Les paysans aujourd'hui sont pleinement conscients de la nécessité de mettre en œuvre des techniques agricoles qui concilient respect de l'environnement et performance. La consommation d'engrais a été divisée par dix en dix ans. Des bandes enherbées
longent les cours d'eau. Après avoir produit beaucoup parce que l'Europe avait faim et dépendait de l'extérieur pour se nourrir, leur préoccupation est aujourd'hui d'identifier, sur tous les territoires, les meilleurs moyens de répondre à la demande tout en préservant l'avenir (...).
Pourquoi ? Parce que cette nature que les citadins aiment tant est le produit de sociétés paysannes, qui ont entretenu les chemins, ouvert les espaces inaccessibles, débroussaillé, planté, sélectionné. Les espaces verts sont d'abord des espaces agricoles. Pas un paysage en France qui n'ait été façonné par des paysans. Livrez la nature à elle-même : vous n'y mettrez plus les pieds ! Ronces, taillis, genêts, orties envahissent tout. La diversité et la beauté de la France, notre pays les doit à des siècles de tradition agraire. Il faut désormais réconcilier les citadins et les paysans (...). Mais ce n'est pas tout. Si l'agriculture détient les clés du développement durable, c'est aussi parce qu'elle produit des ressources renouvelables dont les usages sont innombrables, dans tous les domaines. Aujourd'hui, seule une petite quantité du blé sert à faire du pain. Et il existe plus de 1 500 utilisations pour un épi de maïs ! Qu'il s'agisse des emballages, des colles, des carburants, la demande et les débouchés sont infinis pour l'agriculture et permettent de remplacer les énergies fossiles.

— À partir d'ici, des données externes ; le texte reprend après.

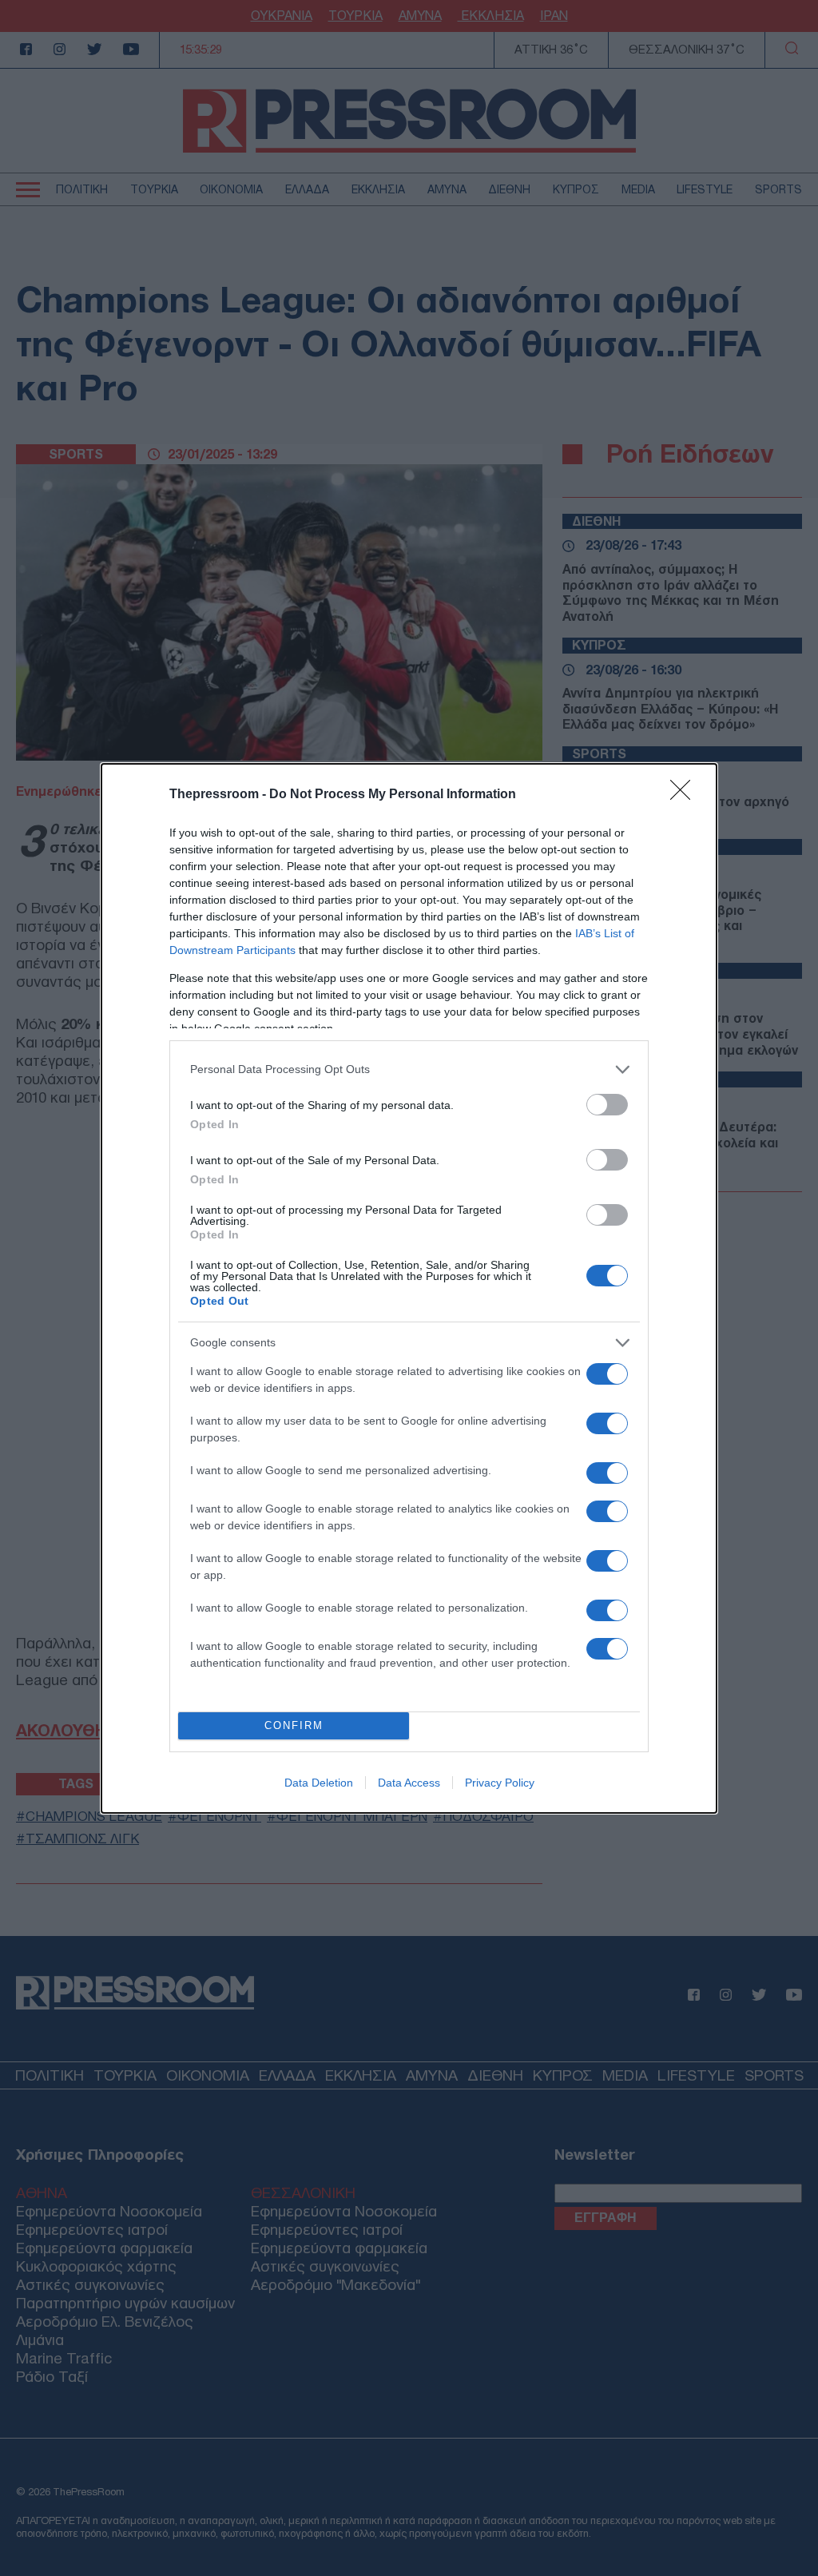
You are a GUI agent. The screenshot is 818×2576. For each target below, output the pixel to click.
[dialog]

Terminons par ce qui préoccupe le plus la communauté internationale : les gaz à effet de serre. Nous dépensons des sommes considérables pour limiter nos rejets d'oxyde de carbone, lorgnons vers les forêts tropicales comme si elles seules pouvaient sauver la planète. Sait-on que, dans le calcul de l'empreinte écologique, un champ cultivé séquestre plus de CO2 qu'une forêt ? Et une prairie autant ? Il ne s'agit évidemment pas de défricher toutes les forêts pour les mettre en culture, leur superficie ne cesse, de toute façon, de progresser en France. Il s'agit de comprendre que les paysans, dès lors qu'ils mettent en œuvre des pratiques durables, sont aussi pour nous les meilleurs garants de la lutte contre le changement climatique.
Que se passera-t-il si nous décourageons nos agriculteurs ? S'ils quittent les campagnes les uns après les autres ? Vers quelle société nous acheminons-nous, alors que l'équivalent d'un département de bonnes terres est déjà perdu tous les dix ans par l'extension de l'habitat et des réseaux ? Nous faudra-t-il demain compter sur les Chinois, les Argentins et les Camerounais pour nous nourrir ? Nous devons abandonner notre vision fausse et passéiste d'une nature qui existerait indépendamment de l'homme et faire enfin confiance à ceux qui la connaissent, l'aménagent et en tirent le meilleur. Pour notre plus grand plaisir : les paysages. Notre santé : la nourriture. Mais aussi notre salut : un développement durable aussi soucieux de la planète que de ceux qui l'habitent passe d'abord et avant tout par le respect de nos paysans.